Jakarta – Di tengah darurat sampah yang kian mengkhawatirkan, pemerintah mengambil langkah tegas dengan menerbitkan Peraturan Presiden (Perpres) Nomor 109 Tahun 2025. Aturan baru yang ditandatangani Presiden Prabowo Subianto pada 10 Oktober 2025 ini menjadi babak baru dalam penanganan sampah perkotaan, mengubahnya dari masalah menjadi sumber energi terbarukan melalui teknologi ramah lingkungan.
Perpres ini terbit sebagai jawaban atas kondisi kritis pengelolaan sampah nasional. Data tahun 2023 menunjukkan Indonesia menghasilkan 56,63 juta ton sampah per tahun, di mana 60,99% di antaranya belum terkelola dan berakhir di tempat pembuangan terbuka (open dumping). Kondisi ini telah memicu pencemaran lingkungan, gangguan kesehatan, dan status “kedaruratan sampah” di banyak wilayah perkotaan.
Perpres 109 Tahun 2025 ini secara resmi mencabut dan menggantikan Perpres Nomor 35 Tahun 2018 yang dinilai tidak berjalan efektif dalam mempercepat pembangunan instalasi pengolah sampah menjadi energi listrik.
Terobosan Harga Listrik dan Peran BUMN
Salah satu terobosan paling signifikan dalam aturan baru ini adalah kepastian investasi bagi para pengembang. Pemerintah menugaskan PT PLN (Persero) untuk wajib membeli listrik yang dihasilkan dari Pengolah Sampah menjadi Energi Listrik (PSEL).
Harga pembelian listrik ditetapkan sebesar USD 0.20 (dua puluh sen Dolar Amerika Serikat) per kWh untuk semua kapasitas. Harga ini bersifat final, berlaku tanpa negosiasi dan tanpa eskalasi selama 30 tahun masa kontrak, memberikan jaminan yang kuat bagi investor.
“Harga dituangkan dalam PJBL (Perjanjian Jual Beli Tenaga Listrik) tanpa negosiasi dan tanpa eskalasi harga,” demikian bunyi Pasal 19 ayat (6) huruf a dalam peraturan tersebut.
Proses pemilihan pengembang PSEL (BUPP PSEL) kini akan terpusat melalui Badan Pengelola Investasi Daya Anagata Nusantara (BPI Danantara) dan BUMN terkait, yang akan melakukan kajian teknis dan keekonomian serta pemilihan mitra.
Syarat Ketat bagi Daerah
Tidak semua daerah bisa langsung membangun PSEL. Pemerintah menetapkan kriteria yang harus dipenuhi oleh kabupaten/kota, di antaranya:
- Volume Sampah: Mampu menyalurkan sampah minimal 1.000 ton per hari secara konsisten.

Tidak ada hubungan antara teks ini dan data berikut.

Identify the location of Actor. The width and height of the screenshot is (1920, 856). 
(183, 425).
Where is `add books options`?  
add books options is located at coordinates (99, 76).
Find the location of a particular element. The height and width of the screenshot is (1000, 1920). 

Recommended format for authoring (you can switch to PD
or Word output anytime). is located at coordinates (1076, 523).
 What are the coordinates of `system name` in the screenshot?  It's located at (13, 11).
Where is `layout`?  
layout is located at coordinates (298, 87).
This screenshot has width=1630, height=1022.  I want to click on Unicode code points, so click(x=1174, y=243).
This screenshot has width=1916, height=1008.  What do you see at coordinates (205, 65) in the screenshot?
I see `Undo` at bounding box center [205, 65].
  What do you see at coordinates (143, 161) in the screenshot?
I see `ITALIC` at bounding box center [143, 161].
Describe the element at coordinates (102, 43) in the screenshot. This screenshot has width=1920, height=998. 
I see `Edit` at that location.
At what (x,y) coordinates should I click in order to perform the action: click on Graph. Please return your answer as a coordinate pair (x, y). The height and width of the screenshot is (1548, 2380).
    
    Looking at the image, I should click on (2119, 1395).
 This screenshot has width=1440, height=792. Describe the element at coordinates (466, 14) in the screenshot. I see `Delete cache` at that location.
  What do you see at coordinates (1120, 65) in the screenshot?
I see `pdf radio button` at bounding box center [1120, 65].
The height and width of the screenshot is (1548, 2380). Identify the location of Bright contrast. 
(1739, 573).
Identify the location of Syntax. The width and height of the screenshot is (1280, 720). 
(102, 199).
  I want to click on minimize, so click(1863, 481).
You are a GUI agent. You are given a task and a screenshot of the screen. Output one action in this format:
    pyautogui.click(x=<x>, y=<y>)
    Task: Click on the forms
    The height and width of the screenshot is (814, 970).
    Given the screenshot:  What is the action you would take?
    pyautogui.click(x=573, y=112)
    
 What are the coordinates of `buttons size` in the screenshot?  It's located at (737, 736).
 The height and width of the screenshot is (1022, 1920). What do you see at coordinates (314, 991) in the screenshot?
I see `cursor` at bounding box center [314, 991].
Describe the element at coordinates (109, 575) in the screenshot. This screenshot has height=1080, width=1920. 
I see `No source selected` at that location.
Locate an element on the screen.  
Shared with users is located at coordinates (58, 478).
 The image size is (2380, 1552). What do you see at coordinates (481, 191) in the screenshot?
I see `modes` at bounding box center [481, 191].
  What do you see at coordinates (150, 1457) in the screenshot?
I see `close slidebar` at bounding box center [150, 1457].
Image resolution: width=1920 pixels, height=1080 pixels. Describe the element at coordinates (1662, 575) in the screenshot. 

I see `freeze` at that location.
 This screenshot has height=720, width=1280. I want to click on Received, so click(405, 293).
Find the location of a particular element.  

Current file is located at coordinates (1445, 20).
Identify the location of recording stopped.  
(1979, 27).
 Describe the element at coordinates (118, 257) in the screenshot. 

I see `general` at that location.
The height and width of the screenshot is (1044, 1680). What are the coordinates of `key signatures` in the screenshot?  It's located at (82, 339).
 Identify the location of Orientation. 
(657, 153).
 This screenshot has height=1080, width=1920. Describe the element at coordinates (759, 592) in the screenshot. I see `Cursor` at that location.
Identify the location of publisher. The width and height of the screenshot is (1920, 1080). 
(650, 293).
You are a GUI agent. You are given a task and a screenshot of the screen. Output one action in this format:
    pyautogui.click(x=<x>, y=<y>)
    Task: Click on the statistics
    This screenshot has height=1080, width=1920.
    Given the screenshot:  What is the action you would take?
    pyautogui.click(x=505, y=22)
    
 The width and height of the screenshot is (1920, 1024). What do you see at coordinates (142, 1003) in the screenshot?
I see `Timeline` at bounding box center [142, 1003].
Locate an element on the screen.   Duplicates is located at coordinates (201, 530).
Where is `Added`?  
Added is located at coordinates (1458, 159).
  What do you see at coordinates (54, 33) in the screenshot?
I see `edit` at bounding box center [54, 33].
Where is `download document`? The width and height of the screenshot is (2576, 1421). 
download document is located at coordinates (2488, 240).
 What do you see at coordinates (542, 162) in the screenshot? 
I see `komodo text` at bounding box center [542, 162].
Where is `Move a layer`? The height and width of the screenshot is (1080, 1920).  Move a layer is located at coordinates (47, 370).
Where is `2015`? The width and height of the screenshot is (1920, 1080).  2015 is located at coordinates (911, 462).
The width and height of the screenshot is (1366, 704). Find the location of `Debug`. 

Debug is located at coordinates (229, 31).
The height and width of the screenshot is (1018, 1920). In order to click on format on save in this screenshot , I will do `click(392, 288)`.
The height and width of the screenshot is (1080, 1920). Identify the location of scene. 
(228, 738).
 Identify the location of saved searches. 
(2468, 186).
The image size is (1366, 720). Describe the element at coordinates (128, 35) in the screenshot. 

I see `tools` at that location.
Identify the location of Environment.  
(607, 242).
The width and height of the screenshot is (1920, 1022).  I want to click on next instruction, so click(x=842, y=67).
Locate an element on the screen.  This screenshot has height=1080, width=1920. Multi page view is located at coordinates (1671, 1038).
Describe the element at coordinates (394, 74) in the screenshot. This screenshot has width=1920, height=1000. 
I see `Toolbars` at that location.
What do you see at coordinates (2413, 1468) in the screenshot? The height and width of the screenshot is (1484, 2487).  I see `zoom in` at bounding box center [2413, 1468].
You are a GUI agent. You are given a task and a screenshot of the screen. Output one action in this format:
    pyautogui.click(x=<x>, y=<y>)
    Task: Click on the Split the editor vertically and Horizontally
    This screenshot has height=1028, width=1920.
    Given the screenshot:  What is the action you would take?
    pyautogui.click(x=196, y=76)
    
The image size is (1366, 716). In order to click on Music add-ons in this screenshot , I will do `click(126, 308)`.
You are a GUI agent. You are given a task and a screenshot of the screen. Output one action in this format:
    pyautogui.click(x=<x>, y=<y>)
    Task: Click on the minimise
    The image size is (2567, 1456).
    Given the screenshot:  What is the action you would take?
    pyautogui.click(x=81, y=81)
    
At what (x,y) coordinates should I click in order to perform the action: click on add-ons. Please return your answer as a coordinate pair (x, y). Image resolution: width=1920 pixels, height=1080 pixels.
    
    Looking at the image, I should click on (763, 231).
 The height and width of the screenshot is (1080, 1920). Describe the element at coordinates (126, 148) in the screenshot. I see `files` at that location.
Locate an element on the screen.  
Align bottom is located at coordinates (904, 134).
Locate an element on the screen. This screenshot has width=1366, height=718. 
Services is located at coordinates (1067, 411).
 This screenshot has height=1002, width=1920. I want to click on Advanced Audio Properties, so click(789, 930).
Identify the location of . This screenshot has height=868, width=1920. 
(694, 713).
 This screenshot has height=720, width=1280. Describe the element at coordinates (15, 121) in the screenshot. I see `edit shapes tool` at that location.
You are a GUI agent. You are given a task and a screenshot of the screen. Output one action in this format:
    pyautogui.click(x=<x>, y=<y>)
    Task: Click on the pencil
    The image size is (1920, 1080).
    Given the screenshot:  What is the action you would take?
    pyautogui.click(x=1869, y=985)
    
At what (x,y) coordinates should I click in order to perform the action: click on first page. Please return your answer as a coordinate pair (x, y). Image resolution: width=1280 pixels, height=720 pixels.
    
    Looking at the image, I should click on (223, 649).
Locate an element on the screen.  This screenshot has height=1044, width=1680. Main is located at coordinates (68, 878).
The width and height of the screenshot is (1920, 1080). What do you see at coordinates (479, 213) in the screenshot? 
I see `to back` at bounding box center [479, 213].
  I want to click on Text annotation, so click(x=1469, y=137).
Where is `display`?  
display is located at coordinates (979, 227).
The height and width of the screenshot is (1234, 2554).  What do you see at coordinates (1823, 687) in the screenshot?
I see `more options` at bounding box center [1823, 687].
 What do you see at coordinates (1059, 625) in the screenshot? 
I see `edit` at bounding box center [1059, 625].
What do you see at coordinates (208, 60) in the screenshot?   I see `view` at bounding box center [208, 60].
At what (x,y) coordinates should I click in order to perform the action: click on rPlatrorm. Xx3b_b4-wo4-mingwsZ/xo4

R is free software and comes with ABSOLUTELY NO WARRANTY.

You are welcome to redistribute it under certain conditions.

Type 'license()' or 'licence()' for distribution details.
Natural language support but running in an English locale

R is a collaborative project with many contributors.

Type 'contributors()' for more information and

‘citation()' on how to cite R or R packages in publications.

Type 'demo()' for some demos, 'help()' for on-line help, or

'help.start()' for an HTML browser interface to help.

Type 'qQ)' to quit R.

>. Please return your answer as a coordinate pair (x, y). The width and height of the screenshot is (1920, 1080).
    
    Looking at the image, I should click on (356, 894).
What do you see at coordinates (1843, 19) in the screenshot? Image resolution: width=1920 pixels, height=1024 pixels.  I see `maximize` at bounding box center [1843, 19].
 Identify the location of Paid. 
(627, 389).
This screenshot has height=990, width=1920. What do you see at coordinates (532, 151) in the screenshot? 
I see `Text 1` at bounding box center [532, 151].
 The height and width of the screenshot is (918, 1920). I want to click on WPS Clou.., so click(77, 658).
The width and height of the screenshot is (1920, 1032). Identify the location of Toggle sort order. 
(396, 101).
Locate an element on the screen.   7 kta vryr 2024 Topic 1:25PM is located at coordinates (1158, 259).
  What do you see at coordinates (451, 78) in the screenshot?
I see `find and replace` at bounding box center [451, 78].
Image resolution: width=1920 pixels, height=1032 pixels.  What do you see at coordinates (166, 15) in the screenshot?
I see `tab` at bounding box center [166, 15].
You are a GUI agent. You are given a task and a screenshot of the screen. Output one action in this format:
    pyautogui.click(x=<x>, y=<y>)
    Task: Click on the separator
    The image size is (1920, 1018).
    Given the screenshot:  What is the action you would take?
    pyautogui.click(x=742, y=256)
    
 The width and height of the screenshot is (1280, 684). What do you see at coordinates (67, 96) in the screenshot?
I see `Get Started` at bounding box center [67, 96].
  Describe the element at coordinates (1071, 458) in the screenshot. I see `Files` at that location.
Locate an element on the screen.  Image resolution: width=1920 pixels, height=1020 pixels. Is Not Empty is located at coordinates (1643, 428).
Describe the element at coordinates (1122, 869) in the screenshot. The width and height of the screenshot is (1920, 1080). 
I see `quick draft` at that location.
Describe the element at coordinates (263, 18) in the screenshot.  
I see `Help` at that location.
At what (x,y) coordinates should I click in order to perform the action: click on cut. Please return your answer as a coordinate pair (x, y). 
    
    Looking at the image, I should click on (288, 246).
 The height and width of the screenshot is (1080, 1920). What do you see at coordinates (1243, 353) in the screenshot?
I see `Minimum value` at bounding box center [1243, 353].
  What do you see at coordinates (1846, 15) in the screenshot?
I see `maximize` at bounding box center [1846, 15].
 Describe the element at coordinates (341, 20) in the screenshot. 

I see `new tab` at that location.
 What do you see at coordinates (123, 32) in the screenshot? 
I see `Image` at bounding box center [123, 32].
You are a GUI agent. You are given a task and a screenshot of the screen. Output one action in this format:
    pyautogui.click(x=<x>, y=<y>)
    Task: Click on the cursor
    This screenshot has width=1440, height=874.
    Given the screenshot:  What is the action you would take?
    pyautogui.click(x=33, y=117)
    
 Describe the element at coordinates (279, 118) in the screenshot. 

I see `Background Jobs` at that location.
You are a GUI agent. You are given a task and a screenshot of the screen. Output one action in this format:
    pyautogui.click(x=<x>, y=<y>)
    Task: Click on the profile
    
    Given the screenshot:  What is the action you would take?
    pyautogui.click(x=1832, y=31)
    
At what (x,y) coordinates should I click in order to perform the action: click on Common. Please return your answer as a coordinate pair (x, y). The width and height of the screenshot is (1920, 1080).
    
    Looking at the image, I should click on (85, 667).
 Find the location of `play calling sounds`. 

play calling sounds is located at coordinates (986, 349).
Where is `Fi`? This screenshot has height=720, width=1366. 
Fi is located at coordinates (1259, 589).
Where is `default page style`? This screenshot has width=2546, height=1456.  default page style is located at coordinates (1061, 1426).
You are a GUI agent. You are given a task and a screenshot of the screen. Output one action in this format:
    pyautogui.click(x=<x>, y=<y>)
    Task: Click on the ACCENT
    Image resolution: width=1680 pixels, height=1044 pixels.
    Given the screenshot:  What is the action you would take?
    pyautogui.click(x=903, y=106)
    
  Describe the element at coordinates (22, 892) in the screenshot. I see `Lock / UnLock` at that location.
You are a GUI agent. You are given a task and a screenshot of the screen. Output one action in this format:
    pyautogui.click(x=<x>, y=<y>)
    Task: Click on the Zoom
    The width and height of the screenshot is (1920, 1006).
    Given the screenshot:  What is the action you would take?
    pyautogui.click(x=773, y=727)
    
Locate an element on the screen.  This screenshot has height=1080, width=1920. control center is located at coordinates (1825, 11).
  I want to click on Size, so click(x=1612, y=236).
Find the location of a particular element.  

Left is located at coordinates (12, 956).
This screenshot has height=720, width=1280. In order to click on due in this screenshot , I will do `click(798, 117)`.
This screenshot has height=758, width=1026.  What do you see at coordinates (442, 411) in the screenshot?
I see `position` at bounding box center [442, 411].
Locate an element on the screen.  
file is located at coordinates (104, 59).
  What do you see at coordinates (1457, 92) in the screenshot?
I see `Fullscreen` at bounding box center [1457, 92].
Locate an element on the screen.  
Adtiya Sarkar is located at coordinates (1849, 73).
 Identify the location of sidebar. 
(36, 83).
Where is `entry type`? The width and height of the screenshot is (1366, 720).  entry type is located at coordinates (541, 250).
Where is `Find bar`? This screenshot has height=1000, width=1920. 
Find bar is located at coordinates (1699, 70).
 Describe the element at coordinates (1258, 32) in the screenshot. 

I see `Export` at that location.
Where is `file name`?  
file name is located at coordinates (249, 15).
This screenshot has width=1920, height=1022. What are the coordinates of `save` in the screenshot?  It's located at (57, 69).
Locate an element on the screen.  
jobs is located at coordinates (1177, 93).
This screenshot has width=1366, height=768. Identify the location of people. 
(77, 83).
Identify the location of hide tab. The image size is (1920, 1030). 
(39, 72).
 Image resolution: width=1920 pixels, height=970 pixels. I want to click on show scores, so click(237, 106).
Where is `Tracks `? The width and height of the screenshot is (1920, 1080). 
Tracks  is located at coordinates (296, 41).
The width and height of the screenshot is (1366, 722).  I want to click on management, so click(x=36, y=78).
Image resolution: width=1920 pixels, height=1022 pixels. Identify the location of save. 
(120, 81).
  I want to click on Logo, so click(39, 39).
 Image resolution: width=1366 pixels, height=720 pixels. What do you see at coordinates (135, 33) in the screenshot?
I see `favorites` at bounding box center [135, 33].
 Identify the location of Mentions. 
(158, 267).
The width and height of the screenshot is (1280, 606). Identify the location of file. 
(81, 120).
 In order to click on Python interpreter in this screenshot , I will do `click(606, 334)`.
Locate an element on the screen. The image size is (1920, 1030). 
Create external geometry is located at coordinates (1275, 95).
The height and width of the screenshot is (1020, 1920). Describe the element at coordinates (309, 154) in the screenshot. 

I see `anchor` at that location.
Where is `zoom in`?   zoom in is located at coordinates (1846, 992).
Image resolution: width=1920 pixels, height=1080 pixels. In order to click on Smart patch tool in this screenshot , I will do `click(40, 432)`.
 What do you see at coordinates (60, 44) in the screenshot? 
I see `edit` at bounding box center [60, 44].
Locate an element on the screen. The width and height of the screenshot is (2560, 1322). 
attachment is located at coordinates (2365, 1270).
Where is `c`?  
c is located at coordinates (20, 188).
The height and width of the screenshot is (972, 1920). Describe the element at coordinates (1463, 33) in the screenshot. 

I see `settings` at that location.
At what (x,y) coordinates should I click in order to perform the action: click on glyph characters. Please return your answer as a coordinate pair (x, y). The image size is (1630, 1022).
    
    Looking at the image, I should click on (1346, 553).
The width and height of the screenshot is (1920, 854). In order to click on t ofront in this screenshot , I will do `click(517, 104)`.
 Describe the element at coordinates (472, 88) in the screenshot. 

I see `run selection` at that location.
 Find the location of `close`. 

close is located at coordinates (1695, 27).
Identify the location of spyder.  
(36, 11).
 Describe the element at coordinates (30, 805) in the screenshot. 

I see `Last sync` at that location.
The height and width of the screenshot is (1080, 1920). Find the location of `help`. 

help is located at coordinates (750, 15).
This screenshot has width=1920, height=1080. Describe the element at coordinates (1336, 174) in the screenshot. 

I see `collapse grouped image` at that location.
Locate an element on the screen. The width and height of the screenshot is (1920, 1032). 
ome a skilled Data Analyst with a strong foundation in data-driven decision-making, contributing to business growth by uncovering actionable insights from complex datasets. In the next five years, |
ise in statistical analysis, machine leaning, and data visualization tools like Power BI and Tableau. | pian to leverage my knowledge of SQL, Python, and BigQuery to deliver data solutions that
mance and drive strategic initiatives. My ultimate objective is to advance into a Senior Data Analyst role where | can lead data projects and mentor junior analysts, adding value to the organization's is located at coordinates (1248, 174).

- Anggaran: Memiliki alokasi dan realisasi APBD yang memadai untuk pengumpulan dan pengangkutan sampah.
- Lahan: Menyediakan lahan siap pakai untuk pembangunan PSEL dengan mekanisme pinjam pakai tanpa biaya bagi pengembang.
- Komitmen Regulasi: Memiliki komitmen untuk menyusun peraturan daerah tentang retribusi pelayanan kebersihan.
Bukan Hanya Listrik, Ragam Energi Terbarukan Disiapkan
Selain PSEL yang menjadi fokus utama, Perpres ini juga membuka jalan bagi pengembangan sampah menjadi bentuk energi terbarukan lainnya. Ini termasuk:
- PSE Bioenergi: Mengolah sampah menjadi biomassa dan biogas.
- PSE Bahan Bakar Minyak Terbarukan: Mengolah sampah menjadi bahan bakar berbentuk cair.
- PSE Produk Ikutan Lainnya: Membuka peluang untuk inovasi produk turunan lainnya dari pengolahan sampah.
Dengan diterbitkannya Perpres 109 Tahun 2025, pemerintah tidak hanya bertujuan mengatasi darurat sampah yang mendesak , tetapi juga mendorong kemandirian energi nasional dan menerapkan prinsip polluter pays principle, di mana setiap penghasil sampah bertanggung jawab atas sampah yang dihasilkannya.